A worker installs a manhole cover in the city’s Old Port (Photograph by Chloë Ellingson)
A worker installs a manhole cover in the city’s Old Port (Photograph by Chloë Ellingson)

Which brings us to the more existential version of this story, in which one of these hefty cast iron discs becomes a postcard from another era, or a reminder to live less like grown-ups and more like toddlers.

“If you were a time traveller back from 1875 into today—to that very spot—the streets look different, all the buildings hadn’t been there before. The trees, if they’re still left, they’re much bigger,” says Daniel Fireside, a self-declared—with tongue firmly in cheek—manhole cover influencer. “The one thing that would be familiar would be this manhole cover. It’s this time capsule.”

Five years ago, he was meandering around his Somerville, Mass., neighbourhood when his toddler suddenly pointed at the ground and declared, “ABC.” Fireside looked down and saw an iron grate inscribed with a G, which he figured indicated a gas line; then his son pointed to another nearby grate with different lettering. “With that sort of little kid’s eye, where everything around you is new and interesting if you take a close enough look, I started realizing there was great variation in these objects I’d walked by millions of times and never noticed,” he says.

Five thousand photos and countless hours of research later—plus an online community built around his Twitter and Instagram handles @IronCovers—Fireside is the guy you call if you want to talk about manhole cover design, or why beautiful things that wave to us from the past or reach into the future matter. (“As I tell my mother, there are worse ways to get famous for photos on the internet,” he says.)

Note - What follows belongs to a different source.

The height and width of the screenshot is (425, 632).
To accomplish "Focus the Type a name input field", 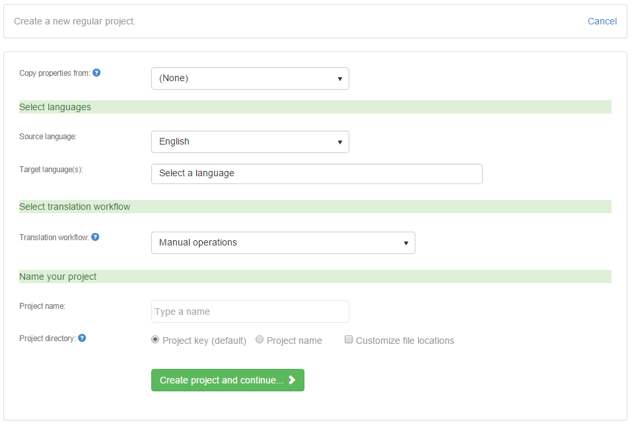I will tap(250, 311).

He’s found a handful of covers in his hometown that contain mistakes—a backwards 3, or three nails substituted for a missing N—and he loves the long-ago humanity they suggest: someone rushing to get an order out the door thinking no one will notice, and along he comes 100 years later to do just that. “I feel this weird connection to these craftspeople who were anonymously toiling away in these foundries and imbued these objects with artistic flourishes,” he says. “Whoever these people were are long gone, but we’re all benefiting.”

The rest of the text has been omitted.